April gave up her dreams of becoming an actress to take care of their modest suburban home on Revolutionary Road and raise their two kids. Frank is commuting to a job he hates.

It’s a life of "hopeless emptiness," occasionally relieved for Frank by getting out of his cubicle for an afternoon tryst with a girl from the secretarial pool (Zoe Kazan). April tries acting in a community theater production at the local high school but it doesn’t go well.

A woman of unpredictable moods, April comes up with a plan for "our one chance." They’ll chuck it all and move to Paris. She can get a good job as a secretary, and Frank will have time to find out what he wants to be.

The idea draws a variety of reactions — mostly jealousy. There are Frank’s co-workers, notably the flamboyant Jack (Dylan Baker); next-door neighbors Milly (Kathryn Hahn) and Shep Campbell (David Harbour) (Shep has a yen for April); and their real estate agent, Helen Givings (Kathy Bates), her husband Howard (Richard Easton) and their son John (Michael Shannon), who describes himself as "a certified lunatic." Being insane (he’s not kidding), John is the only one not afraid to speak the truth.
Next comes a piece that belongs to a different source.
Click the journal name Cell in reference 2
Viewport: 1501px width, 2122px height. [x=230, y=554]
Two potential roadblocks arise during the summer before the Wheelers are scheduled to leave. Frank accidentally impresses a higher-up in the company (Jay O. Sanders), who offers him a much better job. April becomes pregnant again, although she’s willing — nay, eager — to abort the child.
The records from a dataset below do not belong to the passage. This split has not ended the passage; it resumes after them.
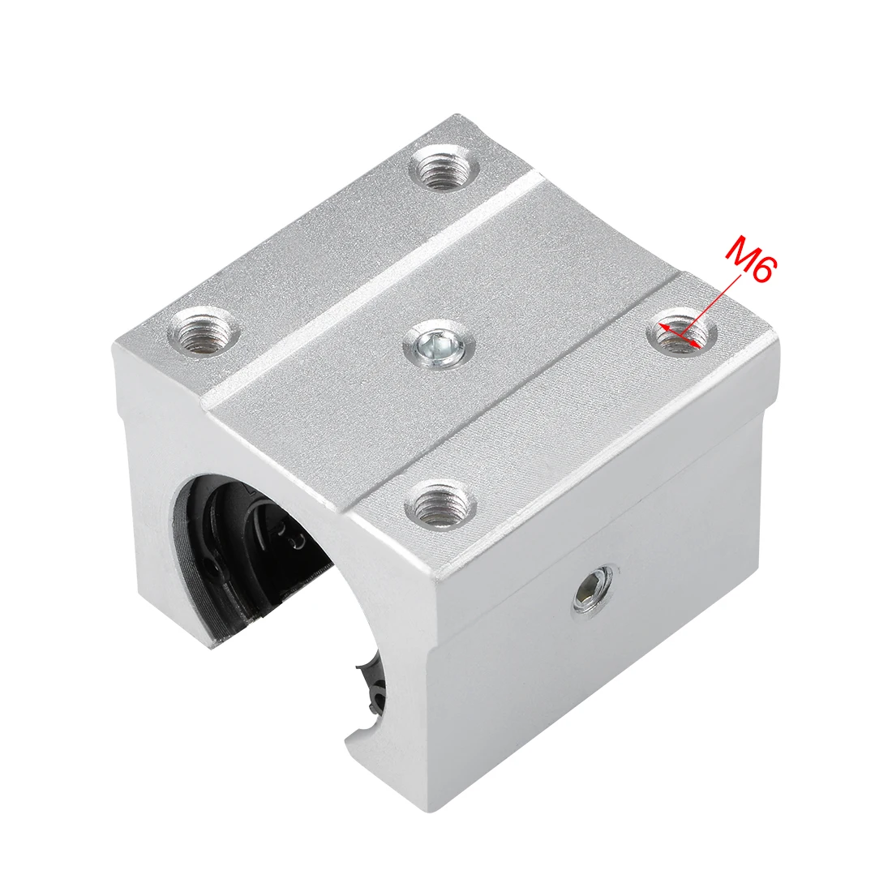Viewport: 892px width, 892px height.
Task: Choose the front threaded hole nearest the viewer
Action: pos(440,508)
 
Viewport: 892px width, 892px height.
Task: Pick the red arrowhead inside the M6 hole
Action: pos(667,327)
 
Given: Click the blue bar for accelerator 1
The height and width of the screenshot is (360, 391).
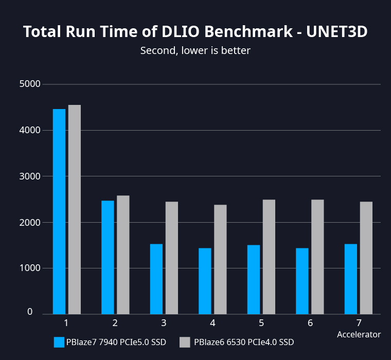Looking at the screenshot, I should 59,211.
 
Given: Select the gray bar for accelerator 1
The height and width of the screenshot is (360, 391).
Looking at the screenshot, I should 75,209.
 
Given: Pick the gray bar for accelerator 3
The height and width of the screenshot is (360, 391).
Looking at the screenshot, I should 172,258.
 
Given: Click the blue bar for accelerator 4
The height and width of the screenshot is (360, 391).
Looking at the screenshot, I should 205,281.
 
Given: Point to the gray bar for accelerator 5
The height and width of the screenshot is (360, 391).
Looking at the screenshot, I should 269,257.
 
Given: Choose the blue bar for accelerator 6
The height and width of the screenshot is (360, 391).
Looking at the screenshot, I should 302,281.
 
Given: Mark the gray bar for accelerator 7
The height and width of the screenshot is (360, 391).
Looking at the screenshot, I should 366,258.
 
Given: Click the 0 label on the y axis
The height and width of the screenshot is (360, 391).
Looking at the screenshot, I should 30,312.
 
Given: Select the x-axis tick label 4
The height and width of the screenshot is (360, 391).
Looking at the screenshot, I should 212,323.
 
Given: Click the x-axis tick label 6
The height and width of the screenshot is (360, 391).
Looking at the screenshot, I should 310,323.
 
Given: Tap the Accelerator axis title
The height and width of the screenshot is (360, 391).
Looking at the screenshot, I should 359,334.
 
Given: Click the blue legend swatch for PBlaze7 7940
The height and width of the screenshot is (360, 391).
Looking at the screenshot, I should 59,342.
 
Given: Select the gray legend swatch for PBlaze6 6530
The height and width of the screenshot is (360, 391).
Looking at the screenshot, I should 185,342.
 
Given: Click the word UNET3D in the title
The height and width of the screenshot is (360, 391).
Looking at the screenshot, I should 337,31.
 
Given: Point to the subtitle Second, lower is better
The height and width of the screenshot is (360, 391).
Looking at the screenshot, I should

Their lives, which had been going in separate directions, are suddenly on a collision course. In her bad moods, April has gone from indifference toward Frank to outright loathing.

While neither partner is totally blameless, I can’t imagine anyone finding April the more sympathetic spouse, but I can imagine women feeling the same way toward Frank. At least he gets to dip into the secretarial pool for relief while April’s stuck in the house.

The source novel by Richard Yates was published in 1961, when it was timely rather than nostalgic. The period setting (somewhat overdone, as in shots of hordes of hat-wearing commuters) allows director Sam Mendes to combine the scathing take on The Suburbia of his "American Beauty" with the sexism, smoking and other attributes of the era that make "Mad Men" so popular.

DiCaprio and Winslet give impeccable, older and wiser performances. Shannon is the subject of much award speculation but he’s a bit over-the-top for my taste. On the other hand, I enjoyed Bates in a relatively subdued mode.

GAY FANTASIA

PUCKISH CHARM: A queer love potion gets splashed across town.

On Thursday, Out Takes Dallas screens "Were the World Mine," a queer musical re-imagining of "A Midsummer’s Night Dream."

Like a mash-up of "High School Musical" and "Dead Poets Society," the school’s gay dude gets tapped by his drama teacher to play Shakespeare’s fairy, Puck. After discovering the play’s love potion, our queer pupil turns his closed-minded town gay and casts a love spell on the town’s hunk-a-licious jock. After he reluctantly restores the town’s free will, he’s amazed with the surprising results.

Included in the cast is Robin Williams’ 18-year-old daughter Zelda.
Screens Jan. 8 at 7:30 p.m. at the Magnolia Theatre in the West Village.